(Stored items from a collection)
########################################
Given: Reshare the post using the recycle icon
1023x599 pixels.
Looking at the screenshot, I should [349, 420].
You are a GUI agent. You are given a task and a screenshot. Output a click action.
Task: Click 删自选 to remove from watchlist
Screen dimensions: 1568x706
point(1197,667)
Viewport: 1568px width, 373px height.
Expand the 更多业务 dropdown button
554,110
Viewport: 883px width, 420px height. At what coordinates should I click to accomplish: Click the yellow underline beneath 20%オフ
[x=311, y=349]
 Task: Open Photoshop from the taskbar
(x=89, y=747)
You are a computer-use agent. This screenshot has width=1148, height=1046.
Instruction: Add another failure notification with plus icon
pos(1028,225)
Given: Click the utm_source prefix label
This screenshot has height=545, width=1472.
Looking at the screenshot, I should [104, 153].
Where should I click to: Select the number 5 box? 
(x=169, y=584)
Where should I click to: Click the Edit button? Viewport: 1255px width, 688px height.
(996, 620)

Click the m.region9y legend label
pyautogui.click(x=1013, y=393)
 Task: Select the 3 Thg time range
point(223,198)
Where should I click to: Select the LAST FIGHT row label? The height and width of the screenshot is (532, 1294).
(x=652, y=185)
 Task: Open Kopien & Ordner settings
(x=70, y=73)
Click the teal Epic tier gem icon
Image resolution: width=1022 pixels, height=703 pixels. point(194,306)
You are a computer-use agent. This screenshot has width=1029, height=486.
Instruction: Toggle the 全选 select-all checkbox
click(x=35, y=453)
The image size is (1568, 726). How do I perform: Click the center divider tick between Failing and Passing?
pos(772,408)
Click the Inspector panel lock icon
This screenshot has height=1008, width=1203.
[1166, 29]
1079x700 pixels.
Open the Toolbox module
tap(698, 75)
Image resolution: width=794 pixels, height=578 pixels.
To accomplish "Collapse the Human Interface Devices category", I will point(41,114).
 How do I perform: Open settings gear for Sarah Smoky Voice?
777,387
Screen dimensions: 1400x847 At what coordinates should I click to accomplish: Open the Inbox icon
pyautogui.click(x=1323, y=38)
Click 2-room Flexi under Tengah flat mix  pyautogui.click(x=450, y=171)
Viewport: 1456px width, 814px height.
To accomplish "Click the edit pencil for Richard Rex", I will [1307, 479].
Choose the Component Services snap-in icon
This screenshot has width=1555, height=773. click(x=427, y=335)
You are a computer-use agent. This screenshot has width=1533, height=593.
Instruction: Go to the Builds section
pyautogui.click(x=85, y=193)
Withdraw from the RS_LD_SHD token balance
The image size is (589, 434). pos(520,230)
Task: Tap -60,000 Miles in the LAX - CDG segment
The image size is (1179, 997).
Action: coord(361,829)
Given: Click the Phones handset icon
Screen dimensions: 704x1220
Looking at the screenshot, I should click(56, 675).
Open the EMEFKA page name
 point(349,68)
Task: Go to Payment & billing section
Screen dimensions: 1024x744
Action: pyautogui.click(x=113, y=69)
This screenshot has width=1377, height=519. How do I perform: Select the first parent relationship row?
########################################
= TASK DESCRIPTION =
Reproduce the data starting at the line containing "Given: Click the utm_source prefix label" and ending at the line containing "Action: coord(361,829)", changing "Viewport" to "Window" and leaving everything else as it is. Return only those lines.

= ANSWER IN FULL =
Given: Click the utm_source prefix label
This screenshot has height=545, width=1472.
Looking at the screenshot, I should [104, 153].
Where should I click to: Select the number 5 box? 
(x=169, y=584)
Where should I click to: Click the Edit button? Window: 1255px width, 688px height.
(996, 620)

Click the m.region9y legend label
pyautogui.click(x=1013, y=393)
 Task: Select the 3 Thg time range
point(223,198)
Where should I click to: Select the LAST FIGHT row label? The height and width of the screenshot is (532, 1294).
(x=652, y=185)
 Task: Open Kopien & Ordner settings
(x=70, y=73)
Click the teal Epic tier gem icon
Image resolution: width=1022 pixels, height=703 pixels. point(194,306)
You are a computer-use agent. This screenshot has width=1029, height=486.
Instruction: Toggle the 全选 select-all checkbox
click(x=35, y=453)
The image size is (1568, 726). How do I perform: Click the center divider tick between Failing and Passing?
pos(772,408)
Click the Inspector panel lock icon
This screenshot has height=1008, width=1203.
[1166, 29]
1079x700 pixels.
Open the Toolbox module
tap(698, 75)
Image resolution: width=794 pixels, height=578 pixels.
To accomplish "Collapse the Human Interface Devices category", I will point(41,114).
 How do I perform: Open settings gear for Sarah Smoky Voice?
777,387
Screen dimensions: 1400x847 At what coordinates should I click to accomplish: Open the Inbox icon
pyautogui.click(x=1323, y=38)
Click 2-room Flexi under Tengah flat mix  pyautogui.click(x=450, y=171)
Window: 1456px width, 814px height.
To accomplish "Click the edit pencil for Richard Rex", I will [1307, 479].
Choose the Component Services snap-in icon
This screenshot has width=1555, height=773. click(x=427, y=335)
You are a computer-use agent. This screenshot has width=1533, height=593.
Instruction: Go to the Builds section
pyautogui.click(x=85, y=193)
Withdraw from the RS_LD_SHD token balance
The image size is (589, 434). pos(520,230)
Task: Tap -60,000 Miles in the LAX - CDG segment
The image size is (1179, 997).
Action: coord(361,829)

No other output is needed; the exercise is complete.